El arte religioso cuenta con una presencia especialmente significativa en esta subasta. En este sentido, se incluye una talla de la Inmaculada (lote 842), que atribuyen al escultor Gregorio Fernández a partir del estudio realizado por el historiador D. Ángel Rivera de la Heras, con una estimación de 175.000 €. Asimismo, se presenta un retablo de la Pasión (lote 831), cuya procedencia la sala vincula a un taller de Daroca, fechado entre finales del siglo XV y comienzos del XVI, según comparación con un ejemplar conservado en el Museo Nacional de Escultura, y por el que han establecido un precio de salida de 80.000 €.
Dentro del ámbito del arte devocional de menor estimación, sobresale una interesante cruz procesional española fechada en 1637 (lote 802), con macolla de cuerpo globular y cruz latina de brazos curvos, disponible por 4.500 €. También merece mención un cáliz francés en plata dorada, con marcas de Jean-Baptiste Garnier y datado hacia 1830–1846 (lote 794), que presenta nudo en forma de jarrón y copa decorada con palmetas, juncos y racimos, con un precio de salida de 1.500 €.
En el apartado de platería (lote 962), destaca especialmente una cubertería con marcas de Nicholls & Plincke, decorada con el escudo del I Vizconde de Escoriaza, que se ofrece por 37.000 €.
La firma Nicholls & Plincke fue una destacada casa de platería y objetos de lujo establecida en San Petersburgo a finales del siglo XVIII. Fundada por los comerciantes británicos Charles Nicholls y William Plincke, operaba bajo la denominación de Magasin Anglais y adquirió un sólido prestigio por la calidad de sus producciones.
A lo largo del siglo XIX, la firma alcanzó una posición destacada como proveedora de artículos de lujo para la aristocracia rusa y la corte imperial, llegando a ser reconocida como suministradora oficial. Su producción se centró principalmente en objetos de plata fina —como servicios de mesa, teteras, bandejas, copas y piezas decorativas— caracterizados por la excelencia de los materiales, la precisión técnica y la elegancia de sus diseños, en los que se combinan influencias europeas con elementos propios del gusto ruso.

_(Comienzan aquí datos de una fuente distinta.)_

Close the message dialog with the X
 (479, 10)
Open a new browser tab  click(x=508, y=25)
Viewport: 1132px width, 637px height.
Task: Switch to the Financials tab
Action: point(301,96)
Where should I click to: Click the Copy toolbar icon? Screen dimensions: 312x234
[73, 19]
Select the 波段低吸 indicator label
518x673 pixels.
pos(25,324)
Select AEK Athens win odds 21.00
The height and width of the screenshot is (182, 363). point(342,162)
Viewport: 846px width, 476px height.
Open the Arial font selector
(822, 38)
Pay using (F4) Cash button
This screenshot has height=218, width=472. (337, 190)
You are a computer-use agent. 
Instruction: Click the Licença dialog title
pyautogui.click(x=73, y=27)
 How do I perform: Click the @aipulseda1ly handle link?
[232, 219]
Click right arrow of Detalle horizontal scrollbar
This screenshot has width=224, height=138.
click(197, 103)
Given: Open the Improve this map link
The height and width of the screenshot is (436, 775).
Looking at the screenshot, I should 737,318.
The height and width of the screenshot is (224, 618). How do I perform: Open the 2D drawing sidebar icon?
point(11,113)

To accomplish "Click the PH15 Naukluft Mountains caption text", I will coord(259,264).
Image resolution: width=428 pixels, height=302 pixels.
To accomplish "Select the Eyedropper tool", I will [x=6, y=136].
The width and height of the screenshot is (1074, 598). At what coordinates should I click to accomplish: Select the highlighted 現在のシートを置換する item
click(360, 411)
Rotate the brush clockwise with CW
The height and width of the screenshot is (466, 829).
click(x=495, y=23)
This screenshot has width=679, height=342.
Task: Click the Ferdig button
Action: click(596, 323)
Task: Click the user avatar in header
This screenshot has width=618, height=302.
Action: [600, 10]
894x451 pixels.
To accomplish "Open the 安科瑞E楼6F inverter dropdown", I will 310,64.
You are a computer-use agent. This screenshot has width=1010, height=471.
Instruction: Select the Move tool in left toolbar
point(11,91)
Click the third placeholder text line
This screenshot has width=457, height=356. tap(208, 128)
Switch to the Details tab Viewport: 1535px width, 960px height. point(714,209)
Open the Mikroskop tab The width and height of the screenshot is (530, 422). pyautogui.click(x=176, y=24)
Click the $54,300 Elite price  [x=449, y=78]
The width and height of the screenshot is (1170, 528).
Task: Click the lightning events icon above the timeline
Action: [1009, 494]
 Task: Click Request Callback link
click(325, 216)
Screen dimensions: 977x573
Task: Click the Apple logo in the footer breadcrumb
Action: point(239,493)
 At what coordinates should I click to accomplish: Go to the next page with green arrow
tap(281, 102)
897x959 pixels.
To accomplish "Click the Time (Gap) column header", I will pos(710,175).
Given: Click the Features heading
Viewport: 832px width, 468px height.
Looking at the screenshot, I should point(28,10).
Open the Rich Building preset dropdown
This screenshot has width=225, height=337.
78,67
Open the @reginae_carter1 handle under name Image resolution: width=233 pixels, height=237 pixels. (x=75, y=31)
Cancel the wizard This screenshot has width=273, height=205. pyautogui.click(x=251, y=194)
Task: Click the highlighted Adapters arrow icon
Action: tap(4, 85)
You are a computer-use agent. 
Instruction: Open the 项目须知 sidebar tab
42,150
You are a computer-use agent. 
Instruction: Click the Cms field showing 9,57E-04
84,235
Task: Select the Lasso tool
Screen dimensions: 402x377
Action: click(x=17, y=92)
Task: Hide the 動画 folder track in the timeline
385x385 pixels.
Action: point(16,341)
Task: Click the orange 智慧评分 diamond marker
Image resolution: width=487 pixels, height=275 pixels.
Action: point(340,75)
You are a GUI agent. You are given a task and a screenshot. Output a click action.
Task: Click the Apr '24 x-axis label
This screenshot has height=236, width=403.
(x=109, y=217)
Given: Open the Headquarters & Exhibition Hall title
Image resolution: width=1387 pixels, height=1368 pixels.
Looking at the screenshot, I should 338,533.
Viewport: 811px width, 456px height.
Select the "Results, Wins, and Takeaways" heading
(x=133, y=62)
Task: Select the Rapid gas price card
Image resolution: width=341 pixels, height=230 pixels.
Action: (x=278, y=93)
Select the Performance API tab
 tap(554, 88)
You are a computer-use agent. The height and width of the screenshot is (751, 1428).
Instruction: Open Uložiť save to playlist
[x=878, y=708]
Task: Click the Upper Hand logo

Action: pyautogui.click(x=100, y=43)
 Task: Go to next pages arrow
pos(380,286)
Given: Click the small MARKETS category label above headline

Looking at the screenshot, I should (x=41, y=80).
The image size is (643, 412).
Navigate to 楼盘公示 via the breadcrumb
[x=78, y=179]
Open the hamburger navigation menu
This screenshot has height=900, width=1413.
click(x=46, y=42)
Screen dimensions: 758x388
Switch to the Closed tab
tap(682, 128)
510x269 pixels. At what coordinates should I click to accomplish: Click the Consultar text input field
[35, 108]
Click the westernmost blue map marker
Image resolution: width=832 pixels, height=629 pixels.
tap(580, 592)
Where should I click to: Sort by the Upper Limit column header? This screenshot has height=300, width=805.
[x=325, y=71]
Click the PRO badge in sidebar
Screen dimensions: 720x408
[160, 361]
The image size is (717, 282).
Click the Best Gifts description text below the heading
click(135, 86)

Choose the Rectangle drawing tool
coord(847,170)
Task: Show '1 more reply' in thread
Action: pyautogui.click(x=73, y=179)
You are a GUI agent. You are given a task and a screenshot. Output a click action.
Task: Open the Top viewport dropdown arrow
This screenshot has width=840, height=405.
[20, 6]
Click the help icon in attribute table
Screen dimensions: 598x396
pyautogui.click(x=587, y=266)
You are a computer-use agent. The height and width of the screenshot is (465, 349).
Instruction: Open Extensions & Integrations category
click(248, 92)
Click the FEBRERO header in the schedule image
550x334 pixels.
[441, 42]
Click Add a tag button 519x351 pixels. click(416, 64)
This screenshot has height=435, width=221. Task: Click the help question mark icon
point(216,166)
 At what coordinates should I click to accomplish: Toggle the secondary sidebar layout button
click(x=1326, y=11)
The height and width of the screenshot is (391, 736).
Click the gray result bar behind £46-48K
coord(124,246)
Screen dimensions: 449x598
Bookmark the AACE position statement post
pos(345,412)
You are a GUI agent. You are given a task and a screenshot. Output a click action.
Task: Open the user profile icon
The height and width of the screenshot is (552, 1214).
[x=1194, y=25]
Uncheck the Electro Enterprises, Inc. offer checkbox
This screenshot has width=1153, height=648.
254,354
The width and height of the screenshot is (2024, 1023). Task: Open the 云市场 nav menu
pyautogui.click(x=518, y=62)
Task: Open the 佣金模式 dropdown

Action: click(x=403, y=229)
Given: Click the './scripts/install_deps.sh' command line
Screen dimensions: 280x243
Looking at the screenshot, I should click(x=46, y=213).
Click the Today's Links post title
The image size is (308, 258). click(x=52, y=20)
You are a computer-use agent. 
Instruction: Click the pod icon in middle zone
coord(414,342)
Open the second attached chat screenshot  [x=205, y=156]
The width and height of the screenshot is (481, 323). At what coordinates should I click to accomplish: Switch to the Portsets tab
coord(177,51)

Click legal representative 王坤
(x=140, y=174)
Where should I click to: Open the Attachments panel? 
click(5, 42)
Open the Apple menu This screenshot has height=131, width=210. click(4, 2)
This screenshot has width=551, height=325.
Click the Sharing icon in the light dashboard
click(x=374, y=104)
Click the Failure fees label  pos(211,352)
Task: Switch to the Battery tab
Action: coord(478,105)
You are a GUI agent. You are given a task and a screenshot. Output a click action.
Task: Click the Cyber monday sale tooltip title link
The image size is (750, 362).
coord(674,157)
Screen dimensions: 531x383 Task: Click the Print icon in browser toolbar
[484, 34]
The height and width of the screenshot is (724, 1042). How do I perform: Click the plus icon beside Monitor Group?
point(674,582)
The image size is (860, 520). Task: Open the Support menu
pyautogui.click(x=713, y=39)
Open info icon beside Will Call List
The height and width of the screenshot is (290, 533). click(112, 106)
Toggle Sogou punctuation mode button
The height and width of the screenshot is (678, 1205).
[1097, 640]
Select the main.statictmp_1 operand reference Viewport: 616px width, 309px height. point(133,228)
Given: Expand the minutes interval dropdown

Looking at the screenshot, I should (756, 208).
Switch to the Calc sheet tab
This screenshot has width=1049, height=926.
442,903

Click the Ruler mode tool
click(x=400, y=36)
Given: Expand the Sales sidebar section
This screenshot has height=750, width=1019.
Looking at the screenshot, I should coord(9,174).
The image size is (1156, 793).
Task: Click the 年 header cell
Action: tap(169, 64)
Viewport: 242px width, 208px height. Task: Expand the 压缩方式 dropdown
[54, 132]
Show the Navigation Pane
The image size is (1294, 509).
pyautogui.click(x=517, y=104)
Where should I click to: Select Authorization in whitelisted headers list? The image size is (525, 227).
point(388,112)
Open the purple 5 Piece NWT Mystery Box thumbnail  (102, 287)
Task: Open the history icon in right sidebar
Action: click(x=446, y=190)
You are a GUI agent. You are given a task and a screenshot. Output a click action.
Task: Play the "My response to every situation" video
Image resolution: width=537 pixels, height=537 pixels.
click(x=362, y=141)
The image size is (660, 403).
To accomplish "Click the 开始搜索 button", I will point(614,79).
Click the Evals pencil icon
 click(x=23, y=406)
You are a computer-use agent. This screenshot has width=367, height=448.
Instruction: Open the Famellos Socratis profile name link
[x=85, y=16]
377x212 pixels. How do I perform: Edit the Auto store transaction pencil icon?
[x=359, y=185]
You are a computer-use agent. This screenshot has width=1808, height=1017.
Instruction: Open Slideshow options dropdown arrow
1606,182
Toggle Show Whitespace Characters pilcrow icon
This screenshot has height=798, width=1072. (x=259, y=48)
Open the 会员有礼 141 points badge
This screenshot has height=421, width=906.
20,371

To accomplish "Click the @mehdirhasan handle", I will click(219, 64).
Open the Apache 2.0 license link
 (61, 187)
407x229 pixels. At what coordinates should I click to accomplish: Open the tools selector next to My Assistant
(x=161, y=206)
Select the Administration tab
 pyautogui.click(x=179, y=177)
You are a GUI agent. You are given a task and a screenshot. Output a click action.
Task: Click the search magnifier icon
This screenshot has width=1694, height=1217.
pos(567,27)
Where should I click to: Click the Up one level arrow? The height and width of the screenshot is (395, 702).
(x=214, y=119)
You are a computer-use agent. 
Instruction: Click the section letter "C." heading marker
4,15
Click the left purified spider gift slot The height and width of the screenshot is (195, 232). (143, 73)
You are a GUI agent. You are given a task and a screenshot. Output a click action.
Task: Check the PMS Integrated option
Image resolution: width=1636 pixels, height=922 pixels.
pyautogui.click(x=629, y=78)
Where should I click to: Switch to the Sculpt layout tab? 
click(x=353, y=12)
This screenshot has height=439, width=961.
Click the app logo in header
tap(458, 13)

En la actualidad, las piezas de Nicholls & Plincke gozan de gran reconocimiento en el mercado de antigüedades, alcanzando valores significativos en subastas internacionales. Su identificación suele basarse en marcas como las iniciales “N.P.”, la indicación de origen en San Petersburgo y el uso del estándar de plata de 84 zolotniki, característico de la producción rusa de la época.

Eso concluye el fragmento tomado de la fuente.